## Exercise aim:
Copy out every one of the following records word for word, leaving nothing out and changing nothing.

>> start

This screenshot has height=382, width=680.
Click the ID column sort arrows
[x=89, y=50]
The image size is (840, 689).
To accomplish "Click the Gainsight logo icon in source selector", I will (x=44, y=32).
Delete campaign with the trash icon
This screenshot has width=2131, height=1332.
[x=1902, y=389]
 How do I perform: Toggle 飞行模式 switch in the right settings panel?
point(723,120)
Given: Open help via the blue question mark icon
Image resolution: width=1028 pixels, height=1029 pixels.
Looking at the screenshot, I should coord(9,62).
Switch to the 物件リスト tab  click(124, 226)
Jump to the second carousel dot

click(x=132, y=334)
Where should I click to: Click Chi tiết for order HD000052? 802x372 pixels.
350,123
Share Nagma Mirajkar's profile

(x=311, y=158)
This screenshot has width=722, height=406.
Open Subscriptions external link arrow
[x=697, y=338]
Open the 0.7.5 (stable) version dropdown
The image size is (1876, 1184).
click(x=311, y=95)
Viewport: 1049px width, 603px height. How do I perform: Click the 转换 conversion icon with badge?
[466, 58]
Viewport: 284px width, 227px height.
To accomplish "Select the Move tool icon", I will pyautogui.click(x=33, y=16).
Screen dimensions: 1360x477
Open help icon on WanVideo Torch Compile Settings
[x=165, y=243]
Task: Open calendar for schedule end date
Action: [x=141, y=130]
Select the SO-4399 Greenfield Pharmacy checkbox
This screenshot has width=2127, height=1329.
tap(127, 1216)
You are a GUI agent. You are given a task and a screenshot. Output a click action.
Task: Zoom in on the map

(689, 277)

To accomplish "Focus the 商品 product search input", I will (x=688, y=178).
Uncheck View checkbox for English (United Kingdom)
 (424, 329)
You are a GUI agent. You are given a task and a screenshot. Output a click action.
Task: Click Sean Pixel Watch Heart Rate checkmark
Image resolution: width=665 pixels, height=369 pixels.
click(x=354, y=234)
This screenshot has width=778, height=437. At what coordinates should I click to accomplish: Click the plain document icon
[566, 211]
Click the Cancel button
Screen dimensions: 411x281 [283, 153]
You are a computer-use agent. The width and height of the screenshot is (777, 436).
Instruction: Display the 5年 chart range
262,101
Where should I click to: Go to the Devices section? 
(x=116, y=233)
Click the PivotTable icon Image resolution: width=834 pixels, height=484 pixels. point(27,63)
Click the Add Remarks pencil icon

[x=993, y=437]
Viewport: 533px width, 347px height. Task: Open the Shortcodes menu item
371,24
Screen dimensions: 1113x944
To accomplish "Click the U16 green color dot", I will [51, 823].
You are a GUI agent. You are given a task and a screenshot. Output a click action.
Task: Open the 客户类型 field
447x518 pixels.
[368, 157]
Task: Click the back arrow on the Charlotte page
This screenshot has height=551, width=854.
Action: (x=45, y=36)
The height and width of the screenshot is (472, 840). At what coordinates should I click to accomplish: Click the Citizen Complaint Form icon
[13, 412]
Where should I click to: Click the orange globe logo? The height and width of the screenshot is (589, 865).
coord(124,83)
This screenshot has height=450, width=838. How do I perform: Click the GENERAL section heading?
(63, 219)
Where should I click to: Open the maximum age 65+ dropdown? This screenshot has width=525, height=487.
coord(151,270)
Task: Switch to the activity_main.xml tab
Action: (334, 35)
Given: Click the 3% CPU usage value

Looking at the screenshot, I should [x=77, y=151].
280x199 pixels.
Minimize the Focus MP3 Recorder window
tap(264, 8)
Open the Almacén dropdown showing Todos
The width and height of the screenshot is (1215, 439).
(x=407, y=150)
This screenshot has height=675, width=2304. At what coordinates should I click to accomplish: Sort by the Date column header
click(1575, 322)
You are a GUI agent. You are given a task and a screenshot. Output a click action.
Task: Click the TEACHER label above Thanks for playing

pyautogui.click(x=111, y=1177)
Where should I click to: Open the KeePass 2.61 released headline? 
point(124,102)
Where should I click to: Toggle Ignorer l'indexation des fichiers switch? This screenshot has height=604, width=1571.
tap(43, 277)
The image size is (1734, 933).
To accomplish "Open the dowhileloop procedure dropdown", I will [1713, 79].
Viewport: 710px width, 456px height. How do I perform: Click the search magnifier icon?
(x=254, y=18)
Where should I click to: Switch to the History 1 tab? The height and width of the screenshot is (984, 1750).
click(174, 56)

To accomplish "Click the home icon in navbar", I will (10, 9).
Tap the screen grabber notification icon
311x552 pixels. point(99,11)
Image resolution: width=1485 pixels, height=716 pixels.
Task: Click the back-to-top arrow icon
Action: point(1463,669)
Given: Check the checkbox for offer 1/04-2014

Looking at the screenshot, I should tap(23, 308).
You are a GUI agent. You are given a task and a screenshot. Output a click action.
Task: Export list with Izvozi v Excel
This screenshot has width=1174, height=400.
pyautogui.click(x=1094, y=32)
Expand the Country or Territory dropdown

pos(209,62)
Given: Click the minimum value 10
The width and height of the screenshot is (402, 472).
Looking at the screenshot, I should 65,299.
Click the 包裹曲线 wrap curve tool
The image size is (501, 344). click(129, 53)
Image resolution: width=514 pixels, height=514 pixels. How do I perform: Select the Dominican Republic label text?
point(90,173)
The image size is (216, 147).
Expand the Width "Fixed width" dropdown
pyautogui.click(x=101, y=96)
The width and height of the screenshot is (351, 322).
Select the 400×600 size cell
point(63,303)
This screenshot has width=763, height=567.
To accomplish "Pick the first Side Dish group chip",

>> end

## Written response:
This screenshot has height=382, width=680.
Click the ID column sort arrows
[x=89, y=50]
The image size is (840, 689).
To accomplish "Click the Gainsight logo icon in source selector", I will (x=44, y=32).
Delete campaign with the trash icon
This screenshot has width=2131, height=1332.
[x=1902, y=389]
 How do I perform: Toggle 飞行模式 switch in the right settings panel?
point(723,120)
Given: Open help via the blue question mark icon
Image resolution: width=1028 pixels, height=1029 pixels.
Looking at the screenshot, I should coord(9,62).
Switch to the 物件リスト tab  click(124, 226)
Jump to the second carousel dot

click(x=132, y=334)
Where should I click to: Click Chi tiết for order HD000052? 802x372 pixels.
350,123
Share Nagma Mirajkar's profile

(x=311, y=158)
This screenshot has width=722, height=406.
Open Subscriptions external link arrow
[x=697, y=338]
Open the 0.7.5 (stable) version dropdown
The image size is (1876, 1184).
click(x=311, y=95)
Viewport: 1049px width, 603px height. How do I perform: Click the 转换 conversion icon with badge?
[466, 58]
Viewport: 284px width, 227px height.
To accomplish "Select the Move tool icon", I will pyautogui.click(x=33, y=16).
Screen dimensions: 1360x477
Open help icon on WanVideo Torch Compile Settings
[x=165, y=243]
Task: Open calendar for schedule end date
Action: [x=141, y=130]
Select the SO-4399 Greenfield Pharmacy checkbox
This screenshot has width=2127, height=1329.
tap(127, 1216)
You are a GUI agent. You are given a task and a screenshot. Output a click action.
Task: Zoom in on the map

(689, 277)

To accomplish "Focus the 商品 product search input", I will (x=688, y=178).
Uncheck View checkbox for English (United Kingdom)
 (424, 329)
You are a GUI agent. You are given a task and a screenshot. Output a click action.
Task: Click Sean Pixel Watch Heart Rate checkmark
Image resolution: width=665 pixels, height=369 pixels.
click(x=354, y=234)
This screenshot has width=778, height=437. At what coordinates should I click to accomplish: Click the plain document icon
[566, 211]
Click the Cancel button
Screen dimensions: 411x281 [283, 153]
You are a computer-use agent. The width and height of the screenshot is (777, 436).
Instruction: Display the 5年 chart range
262,101
Where should I click to: Go to the Devices section? 
(x=116, y=233)
Click the PivotTable icon Image resolution: width=834 pixels, height=484 pixels. point(27,63)
Click the Add Remarks pencil icon

[x=993, y=437]
Viewport: 533px width, 347px height. Task: Open the Shortcodes menu item
371,24
Screen dimensions: 1113x944
To accomplish "Click the U16 green color dot", I will [51, 823].
You are a GUI agent. You are given a task and a screenshot. Output a click action.
Task: Open the 客户类型 field
447x518 pixels.
[368, 157]
Task: Click the back arrow on the Charlotte page
This screenshot has height=551, width=854.
Action: (x=45, y=36)
The height and width of the screenshot is (472, 840). At what coordinates should I click to accomplish: Click the Citizen Complaint Form icon
[13, 412]
Where should I click to: Click the orange globe logo? The height and width of the screenshot is (589, 865).
coord(124,83)
This screenshot has height=450, width=838. How do I perform: Click the GENERAL section heading?
(63, 219)
Where should I click to: Open the maximum age 65+ dropdown? This screenshot has width=525, height=487.
coord(151,270)
Task: Switch to the activity_main.xml tab
Action: (334, 35)
Given: Click the 3% CPU usage value

Looking at the screenshot, I should [x=77, y=151].
280x199 pixels.
Minimize the Focus MP3 Recorder window
tap(264, 8)
Open the Almacén dropdown showing Todos
The width and height of the screenshot is (1215, 439).
(x=407, y=150)
This screenshot has height=675, width=2304. At what coordinates should I click to accomplish: Sort by the Date column header
click(1575, 322)
You are a GUI agent. You are given a task and a screenshot. Output a click action.
Task: Click the TEACHER label above Thanks for playing

pyautogui.click(x=111, y=1177)
Where should I click to: Open the KeePass 2.61 released headline? 
point(124,102)
Where should I click to: Toggle Ignorer l'indexation des fichiers switch? This screenshot has height=604, width=1571.
tap(43, 277)
The image size is (1734, 933).
To accomplish "Open the dowhileloop procedure dropdown", I will [1713, 79].
Viewport: 710px width, 456px height. How do I perform: Click the search magnifier icon?
(x=254, y=18)
Where should I click to: Switch to the History 1 tab? The height and width of the screenshot is (984, 1750).
click(174, 56)

To accomplish "Click the home icon in navbar", I will (10, 9).
Tap the screen grabber notification icon
311x552 pixels. point(99,11)
Image resolution: width=1485 pixels, height=716 pixels.
Task: Click the back-to-top arrow icon
Action: point(1463,669)
Given: Check the checkbox for offer 1/04-2014

Looking at the screenshot, I should tap(23, 308).
You are a GUI agent. You are given a task and a screenshot. Output a click action.
Task: Export list with Izvozi v Excel
This screenshot has width=1174, height=400.
pyautogui.click(x=1094, y=32)
Expand the Country or Territory dropdown

pos(209,62)
Given: Click the minimum value 10
The width and height of the screenshot is (402, 472).
Looking at the screenshot, I should 65,299.
Click the 包裹曲线 wrap curve tool
The image size is (501, 344). click(129, 53)
Image resolution: width=514 pixels, height=514 pixels. How do I perform: Select the Dominican Republic label text?
point(90,173)
The image size is (216, 147).
Expand the Width "Fixed width" dropdown
pyautogui.click(x=101, y=96)
The width and height of the screenshot is (351, 322).
Select the 400×600 size cell
point(63,303)
This screenshot has width=763, height=567.
To accomplish "Pick the first Side Dish group chip",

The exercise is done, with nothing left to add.